▸ Material provided:

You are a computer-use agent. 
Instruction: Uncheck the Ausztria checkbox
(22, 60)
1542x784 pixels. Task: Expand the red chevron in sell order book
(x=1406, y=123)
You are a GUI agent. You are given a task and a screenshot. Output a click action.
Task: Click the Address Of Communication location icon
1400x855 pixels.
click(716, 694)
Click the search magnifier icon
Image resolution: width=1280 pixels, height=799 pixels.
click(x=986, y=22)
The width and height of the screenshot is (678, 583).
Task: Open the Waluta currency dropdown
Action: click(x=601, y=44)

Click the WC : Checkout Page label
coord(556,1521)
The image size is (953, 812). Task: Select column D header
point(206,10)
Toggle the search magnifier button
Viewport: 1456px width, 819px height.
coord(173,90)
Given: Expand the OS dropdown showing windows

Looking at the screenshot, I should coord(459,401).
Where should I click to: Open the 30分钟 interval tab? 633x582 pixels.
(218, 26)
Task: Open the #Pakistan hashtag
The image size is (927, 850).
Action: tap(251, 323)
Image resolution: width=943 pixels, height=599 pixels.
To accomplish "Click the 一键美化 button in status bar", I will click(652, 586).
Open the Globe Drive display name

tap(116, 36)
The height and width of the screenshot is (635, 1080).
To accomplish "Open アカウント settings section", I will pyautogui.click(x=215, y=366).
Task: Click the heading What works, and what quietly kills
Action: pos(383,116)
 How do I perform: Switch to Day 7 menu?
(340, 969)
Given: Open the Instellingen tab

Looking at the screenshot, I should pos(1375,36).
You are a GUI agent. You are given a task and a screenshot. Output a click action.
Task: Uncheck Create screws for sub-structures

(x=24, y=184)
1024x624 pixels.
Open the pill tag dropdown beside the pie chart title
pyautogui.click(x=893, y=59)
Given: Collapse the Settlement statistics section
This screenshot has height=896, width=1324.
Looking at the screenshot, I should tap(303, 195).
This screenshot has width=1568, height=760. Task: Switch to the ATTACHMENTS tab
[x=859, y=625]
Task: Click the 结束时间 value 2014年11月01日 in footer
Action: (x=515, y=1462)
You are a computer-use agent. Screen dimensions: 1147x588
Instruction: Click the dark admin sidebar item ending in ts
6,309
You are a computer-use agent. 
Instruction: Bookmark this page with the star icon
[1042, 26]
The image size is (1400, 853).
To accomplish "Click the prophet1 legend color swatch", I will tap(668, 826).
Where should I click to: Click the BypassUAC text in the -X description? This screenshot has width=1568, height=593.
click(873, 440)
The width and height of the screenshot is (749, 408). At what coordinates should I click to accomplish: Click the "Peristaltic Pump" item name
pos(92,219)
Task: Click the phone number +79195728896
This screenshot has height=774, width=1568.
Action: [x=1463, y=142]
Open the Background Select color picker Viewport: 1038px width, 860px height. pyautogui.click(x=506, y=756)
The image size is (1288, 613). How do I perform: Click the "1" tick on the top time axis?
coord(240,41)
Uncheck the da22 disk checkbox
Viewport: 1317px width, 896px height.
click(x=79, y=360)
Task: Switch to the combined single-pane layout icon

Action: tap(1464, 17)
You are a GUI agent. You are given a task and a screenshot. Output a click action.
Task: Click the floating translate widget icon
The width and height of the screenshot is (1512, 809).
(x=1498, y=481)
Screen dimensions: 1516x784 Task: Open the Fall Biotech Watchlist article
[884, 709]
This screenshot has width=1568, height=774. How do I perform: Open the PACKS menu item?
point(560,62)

▸ Given instruction: Rewrite all the lines above, replacing every "GUI agent" with "interface agent" and leaving everything else the same.

▸ Expected output:
You are a computer-use agent. 
Instruction: Uncheck the Ausztria checkbox
(22, 60)
1542x784 pixels. Task: Expand the red chevron in sell order book
(x=1406, y=123)
You are a interface agent. You are given a task and a screenshot. Output a click action.
Task: Click the Address Of Communication location icon
1400x855 pixels.
click(716, 694)
Click the search magnifier icon
Image resolution: width=1280 pixels, height=799 pixels.
click(x=986, y=22)
The width and height of the screenshot is (678, 583).
Task: Open the Waluta currency dropdown
Action: click(x=601, y=44)

Click the WC : Checkout Page label
coord(556,1521)
The image size is (953, 812). Task: Select column D header
point(206,10)
Toggle the search magnifier button
Viewport: 1456px width, 819px height.
coord(173,90)
Given: Expand the OS dropdown showing windows

Looking at the screenshot, I should coord(459,401).
Where should I click to: Open the 30分钟 interval tab? 633x582 pixels.
(218, 26)
Task: Open the #Pakistan hashtag
The image size is (927, 850).
Action: tap(251, 323)
Image resolution: width=943 pixels, height=599 pixels.
To accomplish "Click the 一键美化 button in status bar", I will click(652, 586).
Open the Globe Drive display name

tap(116, 36)
The height and width of the screenshot is (635, 1080).
To accomplish "Open アカウント settings section", I will pyautogui.click(x=215, y=366).
Task: Click the heading What works, and what quietly kills
Action: pos(383,116)
 How do I perform: Switch to Day 7 menu?
(340, 969)
Given: Open the Instellingen tab

Looking at the screenshot, I should pos(1375,36).
You are a interface agent. You are given a task and a screenshot. Output a click action.
Task: Uncheck Create screws for sub-structures

(x=24, y=184)
1024x624 pixels.
Open the pill tag dropdown beside the pie chart title
pyautogui.click(x=893, y=59)
Given: Collapse the Settlement statistics section
This screenshot has height=896, width=1324.
Looking at the screenshot, I should tap(303, 195).
This screenshot has width=1568, height=760. Task: Switch to the ATTACHMENTS tab
[x=859, y=625]
Task: Click the 结束时间 value 2014年11月01日 in footer
Action: (x=515, y=1462)
You are a computer-use agent. Screen dimensions: 1147x588
Instruction: Click the dark admin sidebar item ending in ts
6,309
You are a computer-use agent. 
Instruction: Bookmark this page with the star icon
[1042, 26]
The image size is (1400, 853).
To accomplish "Click the prophet1 legend color swatch", I will tap(668, 826).
Where should I click to: Click the BypassUAC text in the -X description? This screenshot has width=1568, height=593.
click(873, 440)
The width and height of the screenshot is (749, 408). At what coordinates should I click to accomplish: Click the "Peristaltic Pump" item name
pos(92,219)
Task: Click the phone number +79195728896
This screenshot has height=774, width=1568.
Action: [x=1463, y=142]
Open the Background Select color picker Viewport: 1038px width, 860px height. pyautogui.click(x=506, y=756)
The image size is (1288, 613). How do I perform: Click the "1" tick on the top time axis?
coord(240,41)
Uncheck the da22 disk checkbox
Viewport: 1317px width, 896px height.
click(x=79, y=360)
Task: Switch to the combined single-pane layout icon

Action: tap(1464, 17)
You are a interface agent. You are given a task and a screenshot. Output a click action.
Task: Click the floating translate widget icon
The width and height of the screenshot is (1512, 809).
(x=1498, y=481)
Screen dimensions: 1516x784 Task: Open the Fall Biotech Watchlist article
[884, 709]
This screenshot has width=1568, height=774. How do I perform: Open the PACKS menu item?
point(560,62)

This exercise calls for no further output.